Para Santo Tomás, las ganancias también podían ser justas cuando:

  1. Tenían por objeto cubrir los gastos de la familia del comerciante.
  2. Eran destinadas a ayudar a los pobres.
  3. Garantizaban que el país no quedara desprovisto de bienes esenciales.
  4. Compensaban la labor del negociante.
  5. Resultaban de las mejoras efectuadas en el producto[19].

También legitimó las ganancias producidas por la variación en los precios y aquellas obtenidas debido a cambios producidos por el transcurso del tiempo. Es más, justificaba las ganancias para compensar los riesgos de transporte y almacenaje[20].

El decir que las ganancias son un fin inmediato legítimo para aquellos que se dedican a negociar no contradice la condena escolástica a aquellos que persiguen las ganancias como fin último. Uno de los temas más difíciles que exploraron fue el de las meretrices y el derecho que ellas tenían a quedarse con las ganancias que resultaban de la venta de sus cuerpos. La respuesta era muy cautelosa. Pese a que como moralistas condenaban el acto de la prostitución, declararon que tales mujeres tenían derecho a recibir una compensación monetaria por sus servicios. Esta actitud frente a actos inmorales era resultado de poner en práctica el principio tomista de que no toda prohibición o recomendación de la ley natural normativa necesita una ley positiva que la haga cumplir. Como bien señaló E C. Copleston:

No se desprende [de la filosofía tomista] que cada precepto y prohibición de la ley natural moral debe ser incorporado en la legislación; porque pueden existir casos en que tal proceder puede no conducir al bien público[21].

San Antonino notó que muchos contratos pecaminosos (tales como la prostitución) son permitidos para utilidad de la república, y de ningún modo esto significaba que esas acciones eran buenas[22]. Unas décadas después, Conradus Summenhart escribió en su De Contractibus que las meretrices «que por acuerdo reciben un precio, pecan por prostituirse pero no por recibir una remuneración»[23]. Martín de Azpilcueta concordaba:

De manera que las mujeres públicas, que se ponen a ganar con sus cuerpos malaventurados, aunque pecan por ello, pero no pecan tomando su salario, ni son obligadas a restituirlo, y aun pueden cobrar lo que les fuere prometido[24].

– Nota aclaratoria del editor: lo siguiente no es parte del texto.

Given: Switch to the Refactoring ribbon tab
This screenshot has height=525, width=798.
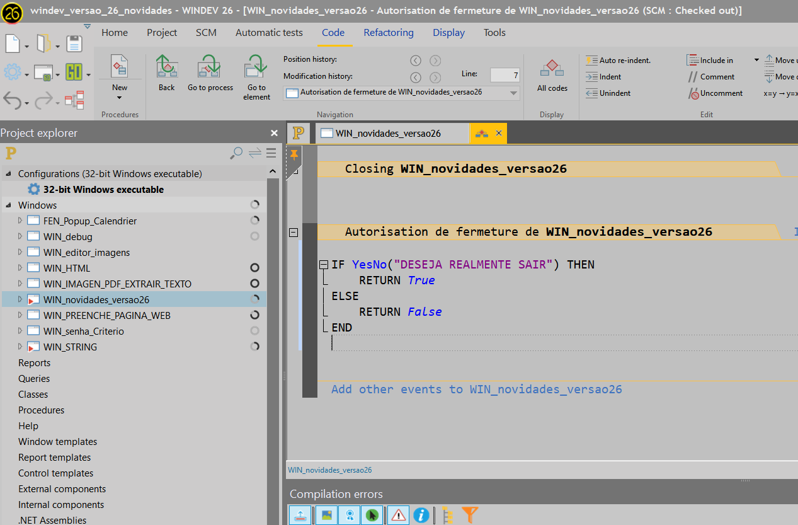Looking at the screenshot, I should pyautogui.click(x=389, y=32).
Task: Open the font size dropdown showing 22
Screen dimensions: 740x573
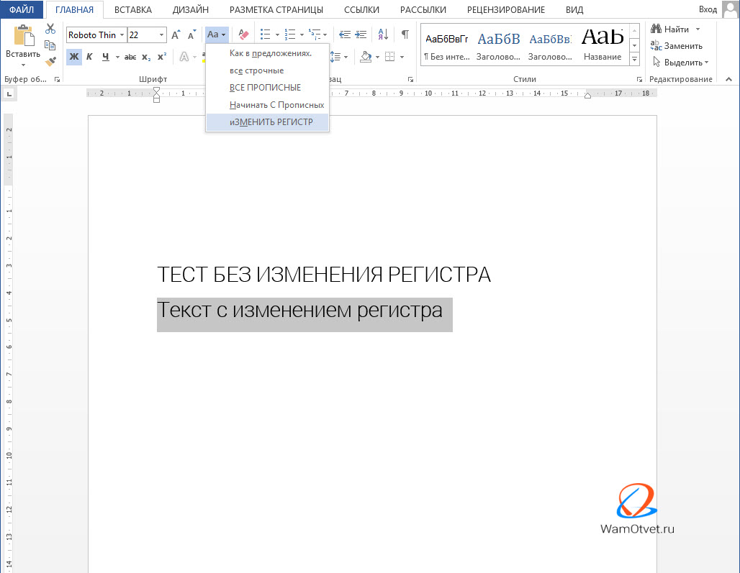Action: (x=161, y=35)
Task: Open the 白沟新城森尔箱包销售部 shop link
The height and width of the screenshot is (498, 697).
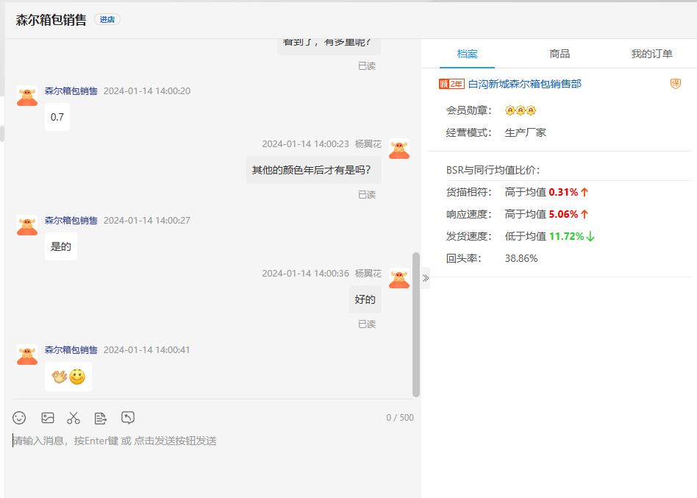Action: (525, 84)
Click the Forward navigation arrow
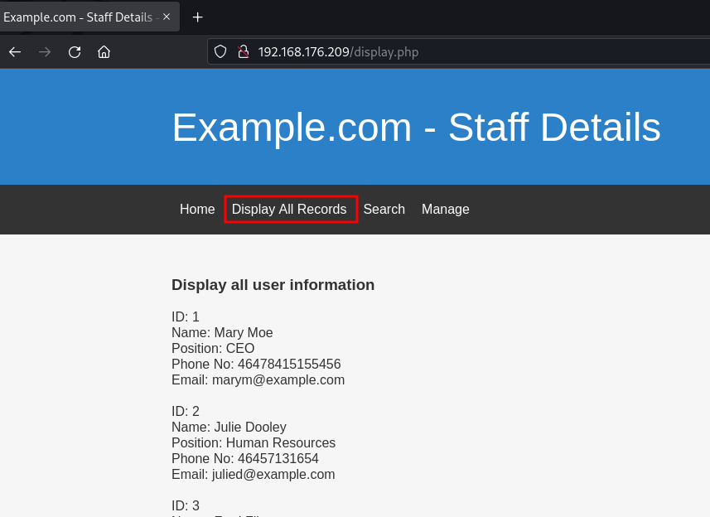The width and height of the screenshot is (710, 517). point(45,52)

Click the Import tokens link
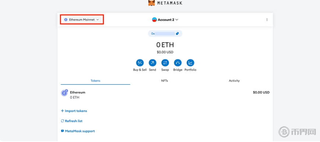click(74, 111)
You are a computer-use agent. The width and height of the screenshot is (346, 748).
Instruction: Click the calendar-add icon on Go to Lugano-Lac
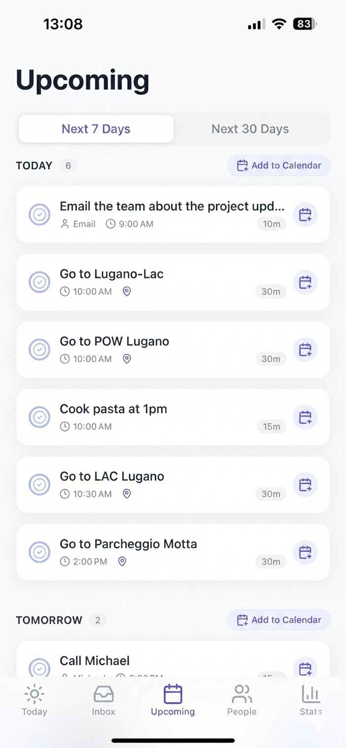pos(305,282)
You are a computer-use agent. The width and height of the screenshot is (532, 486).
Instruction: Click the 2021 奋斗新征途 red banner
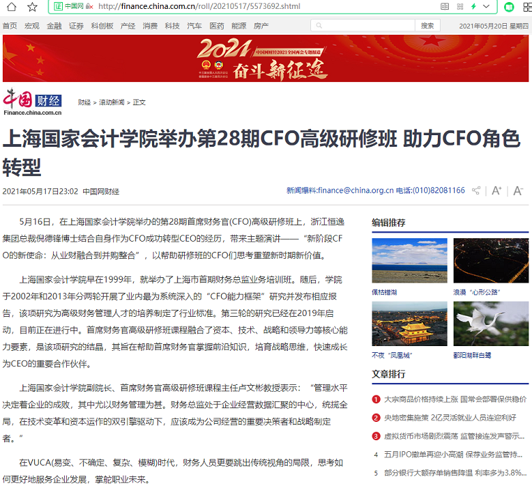point(265,59)
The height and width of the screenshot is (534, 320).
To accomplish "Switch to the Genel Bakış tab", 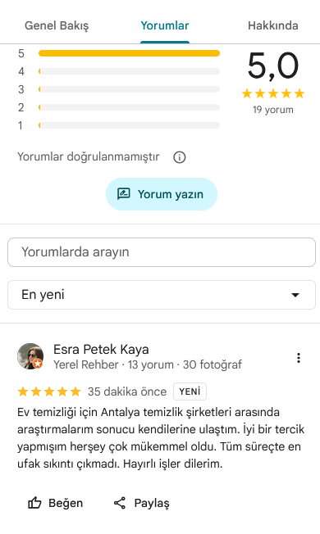I will (57, 25).
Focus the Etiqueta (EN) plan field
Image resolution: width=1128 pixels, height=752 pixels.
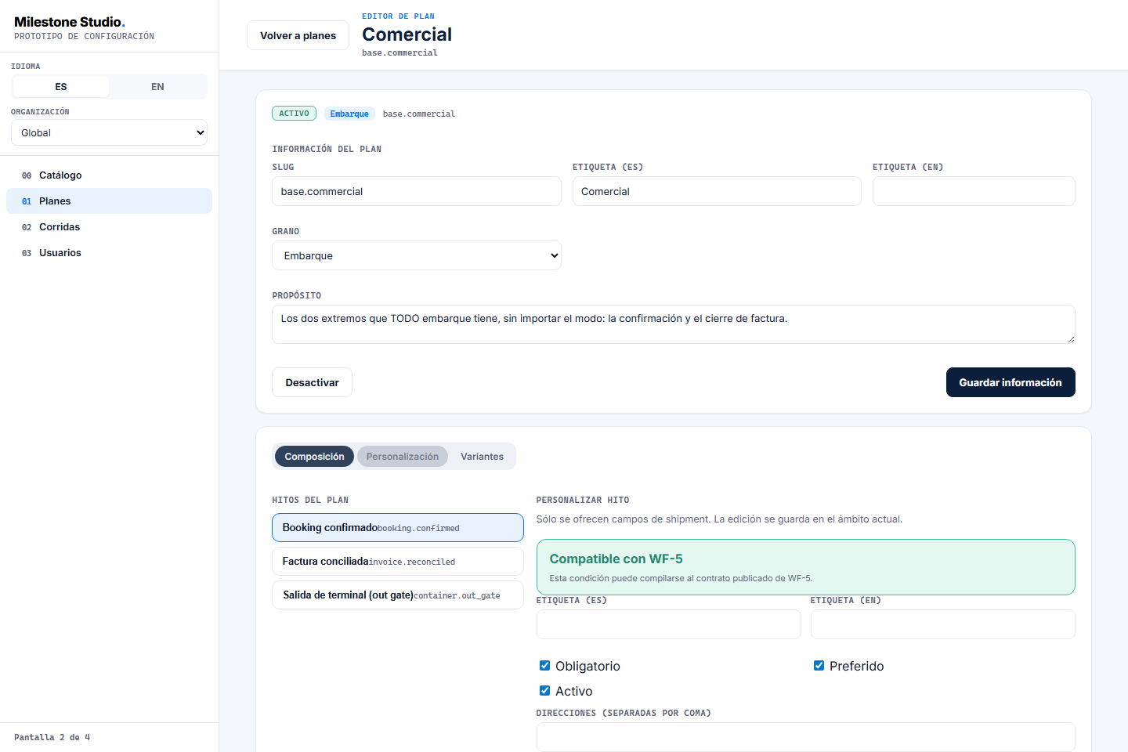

Antonio de Escobar fue uno de los primeros autores en generalizar las conclusiones escolásticas referentes a las ganancias producidas por la prostitución a las ganancias resultantes de otras ramas de negocios. Dedujo que, pese a la maldad intrínseca de la venta de los favores de la prostituta, los mismos producían placer, y las cosas que producen placer merecen un precio. Asimismo, la tarifa de la prostituta es algo que se da libremente (nadie puede argumentar que fue compelido a asistir a un prostíbulo). Notando que la mayoría de los doctores compartían su juicio, Escobar estipuló que deberíamos razonar del mismo modo al analizar otros tipos de ganancias: nadie puede ser obligado a restituir ganancias obtenidas sin fraude, mentira o extorsión[25]. Citando, como tantos otros, a San Agustín, Pedro de Aragón concluyó que «los malvados no son los negocios sino los negociantes»[26].